Infrastructure changes constantly. Cloud APIs are rate-limited, eventually consistent, and scattered across accounts and regions. Without explicit freshness guarantees, a graph may describe what used to exist rather than what is failing now: causing wrong blast radius estimates or missed dependencies during incidents.

**2. Topology is always incomplete **

Some dependencies are implicit, dynamic, or hidden in application logic instead of infrastructure APIs.

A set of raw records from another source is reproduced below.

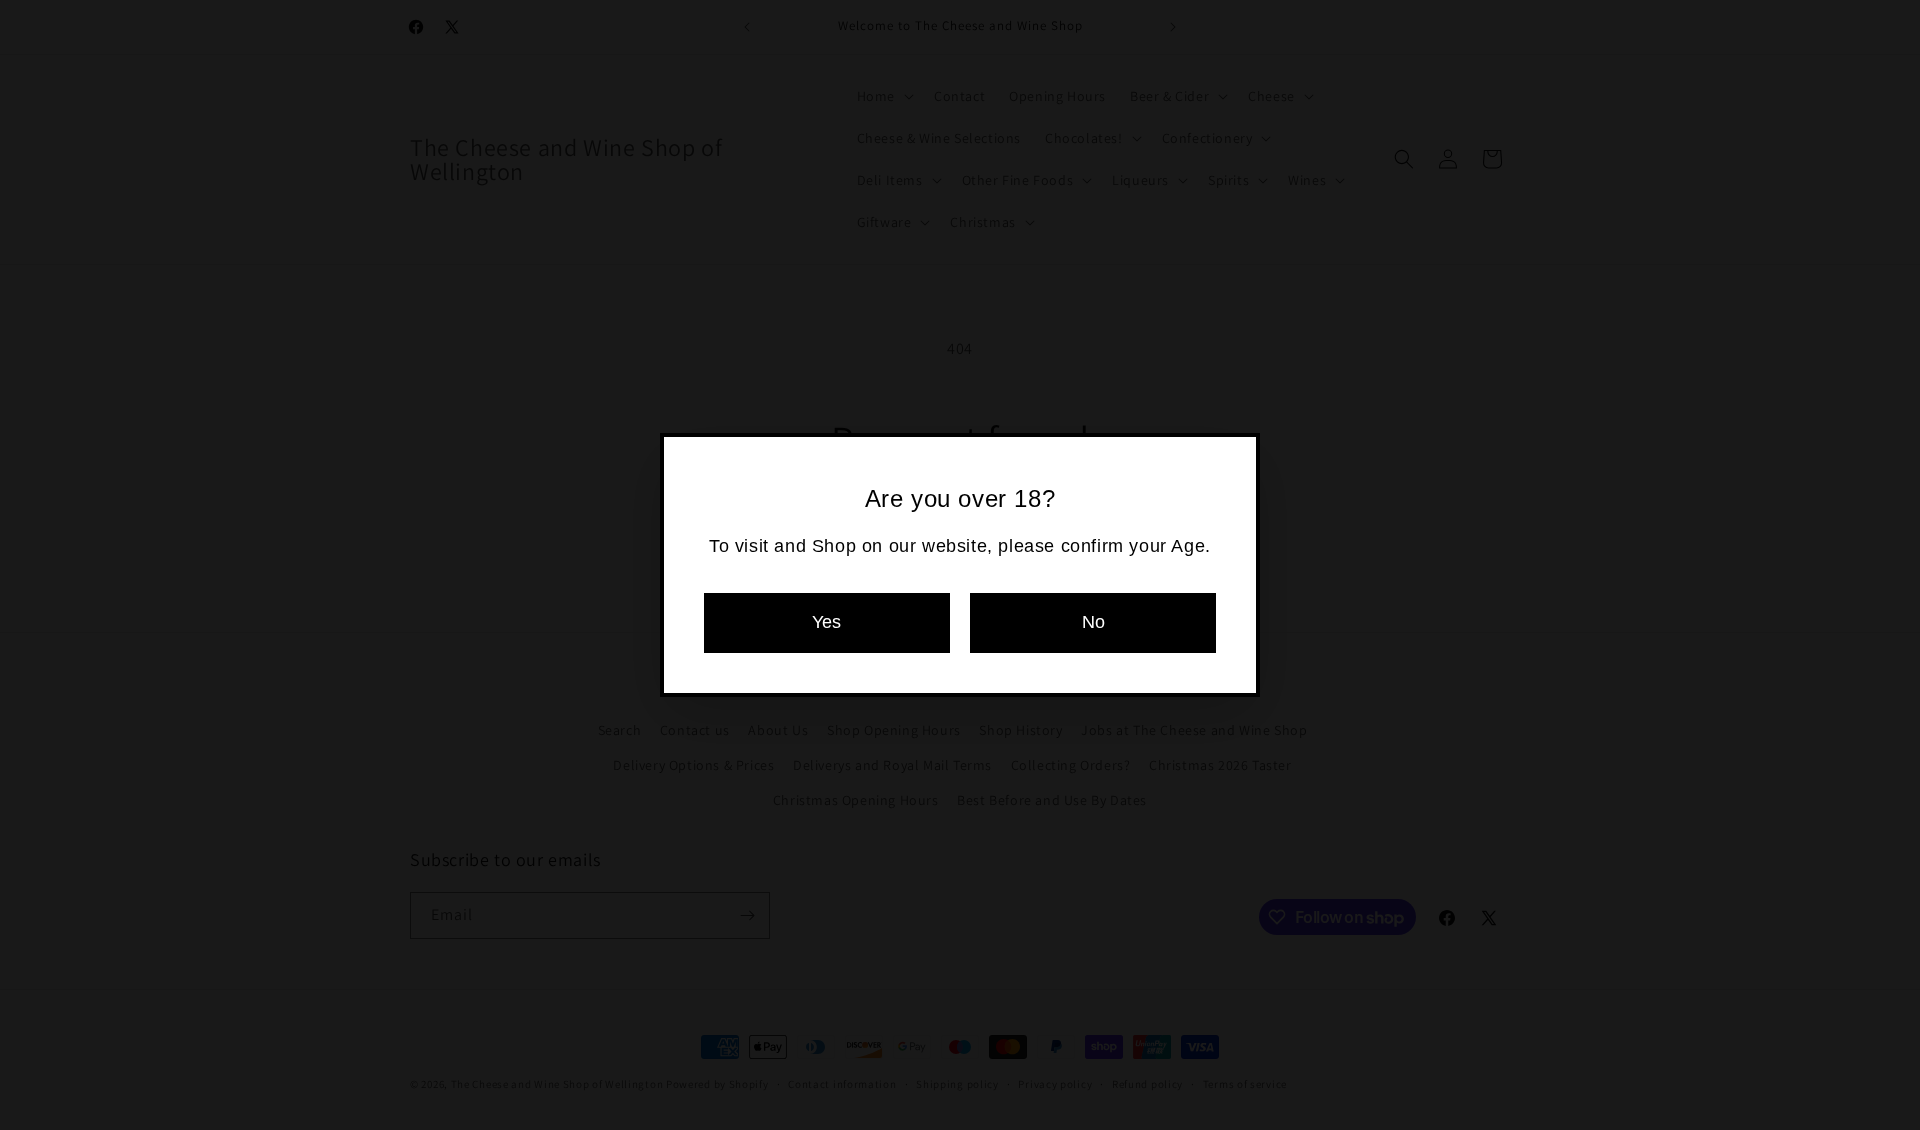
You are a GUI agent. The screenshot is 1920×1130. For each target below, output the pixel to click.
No (1093, 622)
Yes (826, 622)
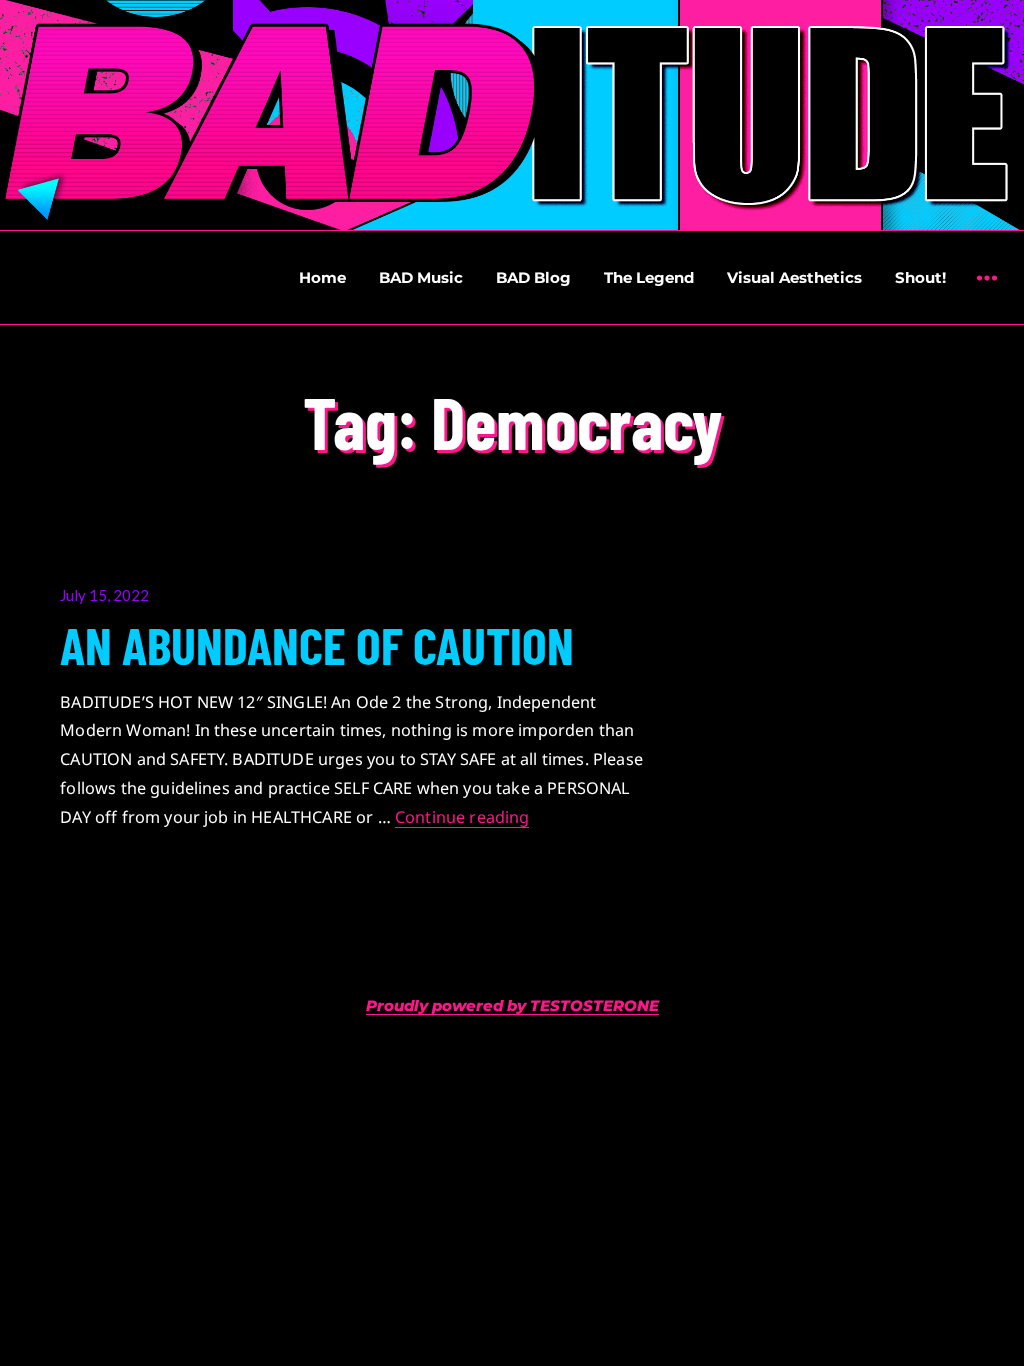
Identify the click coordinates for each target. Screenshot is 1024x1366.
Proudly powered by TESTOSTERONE (512, 1005)
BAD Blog (533, 277)
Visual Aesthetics (794, 277)
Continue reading (462, 817)
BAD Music (421, 277)
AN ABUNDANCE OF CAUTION (317, 644)
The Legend (649, 277)
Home (322, 277)
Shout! (920, 277)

Serverless flows, async queues, feature flags, and conditional routing often escape static discovery. Even with strong discovery pipelines, the model can only reflect “what we currently know depends on this,” not an absolute truth.

**3. Partial graphs can create false confidence **

A tidy graph can look authoritative even when key edges are missing. That’s risky. During incidents, teams may trust an incomplete blast radius, delay escalation, or misjudge customer impact because the graph appears complete when it isn’t.

**4. Querying the graph safely is non-trivial **

Even with solid data, incorrect queries (especially by AI agents) can skip dependencies or over-expand context. Without scoped traversal and guardrails, the graph can either miss impact or flood responders with noise.

Do you actually need a context graph?

**Skip the graph if: **

You have fewer than 20-30 services

Your infrastructure is single-cloud, single-region

Your team can mentally map the critical paths (< 5 people, low turnover)

Incidents are rare and low-stakes (no SLA commitments, small user base) -> In that case, a bunch of MCP is more than enough!

**Consider it if: **

Dependencies span multiple clouds, clusters, or teams

No single person understands the full system

Mean time to recovery is measured in hours because you're searching for the problem

Compliance or SLA penalties make incidents expensive

**Prove impact: **

If you invest in a context graph, keep the scope driven by operational needs. The goal is simple: during an incident, can your team or an AI agent identify impact and ownership in under two minutes?

Teams typically either extend existing tools, build a graph in-house, or use an external platform. The right choice depends on internal expertise, tolerance for maintenance, and whether faster incident understanding materially changes outcomes for your business.

**What you can do tomorrow (even without a graph)!: **

Add owner tags to every service.

Surface recent changes. Make deployments, config updates, and infra changes from the last 24 hours easy to inspect.

For key services, maintain a short list of hard dependencies that define blast radius. Link services to impact. Know which services map to which customers and SLAs.